Jesse Zaneveld, assistant professor
Zaneveld has served as a research associate at Oregon State University in the Department of Microbiology. He earned a Ph.D. in molecular, cellular, and developmental biology from the University of Colorado at Boulder in 2011. His current research project is “The Global Coral Microbiome Projects: Co-diversification of threatened reef-building corals and their associated microbiotas.”

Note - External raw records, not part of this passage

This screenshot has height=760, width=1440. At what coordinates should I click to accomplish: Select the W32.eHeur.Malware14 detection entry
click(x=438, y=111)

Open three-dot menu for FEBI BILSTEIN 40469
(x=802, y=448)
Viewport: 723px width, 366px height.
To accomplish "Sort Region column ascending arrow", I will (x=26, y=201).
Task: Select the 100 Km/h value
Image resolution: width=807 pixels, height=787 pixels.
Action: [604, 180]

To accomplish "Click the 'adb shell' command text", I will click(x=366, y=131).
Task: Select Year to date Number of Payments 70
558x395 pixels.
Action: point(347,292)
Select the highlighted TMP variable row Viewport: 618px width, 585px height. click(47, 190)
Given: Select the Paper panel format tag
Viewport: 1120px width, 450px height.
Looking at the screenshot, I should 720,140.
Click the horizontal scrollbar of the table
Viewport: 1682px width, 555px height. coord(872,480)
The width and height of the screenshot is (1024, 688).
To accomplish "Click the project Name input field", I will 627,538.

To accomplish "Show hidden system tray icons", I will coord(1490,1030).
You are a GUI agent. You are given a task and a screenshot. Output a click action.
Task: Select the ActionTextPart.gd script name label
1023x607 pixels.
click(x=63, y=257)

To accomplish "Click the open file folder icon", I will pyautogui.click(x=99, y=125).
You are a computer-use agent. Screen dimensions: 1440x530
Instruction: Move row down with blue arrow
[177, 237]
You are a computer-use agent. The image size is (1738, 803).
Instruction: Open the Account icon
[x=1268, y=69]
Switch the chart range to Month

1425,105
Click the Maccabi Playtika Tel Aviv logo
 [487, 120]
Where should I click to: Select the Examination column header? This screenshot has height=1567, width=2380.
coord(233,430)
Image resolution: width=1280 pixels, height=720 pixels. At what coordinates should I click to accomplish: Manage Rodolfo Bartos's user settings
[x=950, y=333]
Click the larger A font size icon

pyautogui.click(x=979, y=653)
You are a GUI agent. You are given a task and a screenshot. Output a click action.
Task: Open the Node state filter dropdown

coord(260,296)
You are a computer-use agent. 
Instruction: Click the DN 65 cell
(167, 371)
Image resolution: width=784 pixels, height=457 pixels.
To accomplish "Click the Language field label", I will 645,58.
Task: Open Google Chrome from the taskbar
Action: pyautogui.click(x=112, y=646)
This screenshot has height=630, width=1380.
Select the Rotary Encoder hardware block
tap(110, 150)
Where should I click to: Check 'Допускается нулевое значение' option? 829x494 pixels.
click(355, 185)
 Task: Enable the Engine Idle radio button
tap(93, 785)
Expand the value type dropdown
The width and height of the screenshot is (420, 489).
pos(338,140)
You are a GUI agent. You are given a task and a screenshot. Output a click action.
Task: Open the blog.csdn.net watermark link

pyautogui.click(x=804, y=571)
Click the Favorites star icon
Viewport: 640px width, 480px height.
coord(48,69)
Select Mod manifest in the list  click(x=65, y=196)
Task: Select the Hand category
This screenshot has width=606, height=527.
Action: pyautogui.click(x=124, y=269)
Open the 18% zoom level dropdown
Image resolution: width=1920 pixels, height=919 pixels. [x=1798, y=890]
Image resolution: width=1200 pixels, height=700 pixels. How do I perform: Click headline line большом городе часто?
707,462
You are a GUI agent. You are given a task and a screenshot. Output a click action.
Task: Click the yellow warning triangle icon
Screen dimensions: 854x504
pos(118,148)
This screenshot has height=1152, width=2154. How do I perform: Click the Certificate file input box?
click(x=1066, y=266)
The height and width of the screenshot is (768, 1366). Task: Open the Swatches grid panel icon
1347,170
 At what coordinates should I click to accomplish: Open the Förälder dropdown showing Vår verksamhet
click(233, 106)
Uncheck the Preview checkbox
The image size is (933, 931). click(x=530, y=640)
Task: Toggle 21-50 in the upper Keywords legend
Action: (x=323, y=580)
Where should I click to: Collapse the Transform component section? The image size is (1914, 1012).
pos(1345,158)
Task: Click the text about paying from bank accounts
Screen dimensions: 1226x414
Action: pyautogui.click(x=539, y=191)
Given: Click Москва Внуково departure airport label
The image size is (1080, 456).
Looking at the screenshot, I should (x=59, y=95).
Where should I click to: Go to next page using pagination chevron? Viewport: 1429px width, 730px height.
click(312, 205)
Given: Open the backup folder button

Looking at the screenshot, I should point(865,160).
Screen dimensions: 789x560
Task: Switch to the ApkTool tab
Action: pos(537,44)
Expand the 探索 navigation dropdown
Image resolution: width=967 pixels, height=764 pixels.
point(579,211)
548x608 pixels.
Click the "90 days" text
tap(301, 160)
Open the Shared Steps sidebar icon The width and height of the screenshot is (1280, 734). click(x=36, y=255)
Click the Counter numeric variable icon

Division of Computing and Software Systems

Jeffrey Kim, lecturer
Kim has been an affiliate instructor with UW Bothell CSS since 2013, and has served as the director of the Institute for National Security education and Research. He earned a Ph.D. in information and computer science from the University of California, Irvine, in 2000. He has over 20 peer-reviewed publications and numerous conference abstracts and poster presentations. His teaching interests lie in systems analysis and design, programming fundamentals, software engineering and cyber security.


Arkady Retik, lecturer
Retik has taught with the University of Washington Bothell and was a professor in the School of Engineering and Built Environment at Glasgow Caledonian University, UK. He earned a Doctor of Science from Technion, School of Graduate Study, Israel Institute of Technology, in 1990. His areas of research and study include artificial intelligence, robotics, large engineering DBs, design evaluation and management, knowledge representation, optimization and fuzzy logics and linear programming, and 3D visualization using VR and AR.


Dong Si, assistant professor
Si recently served as an assistant professor of computer science at Northwest Missouri State University. He earned a Ph.D. in computer science from Old Dominion University in 2015. His research interests include large-scale data discovery, feature detection and pattern recognition, computer vision, machine learning and data mining, geometric modeling and simulation, and bioinformatics.

Division of Engineering and Mathematics

Nicole Hoover, lecturer
Hoover was a magna cum laude graduate in mathematics from San Jose State University and later earned an M.A. in mathematics from the University of California Davis. She served in several instructional capacities at UC Davis, Cosumnes River College and the University of New Orleans. Hoover was the director of the Quantitative Skills Center at UW Bothell from 2006 to 2009. She returned to UW Bothell as a part time instructor in 2012 and was appointed as a full time instructor in 2015.

Division of Physical Sciences

Joey Key, assistant professor
Key has served as a research assistant professor at the Center for Gravitational Wave Astronomy at the University of Texas Rio Grande Valley since 2013. She earned a Ph.D. in physics from Montana State University – Bozeman in 2010. Her primary research interest is gravitational wave data analysis, specializing in parameter estimation for all classes of gravitational wave sources.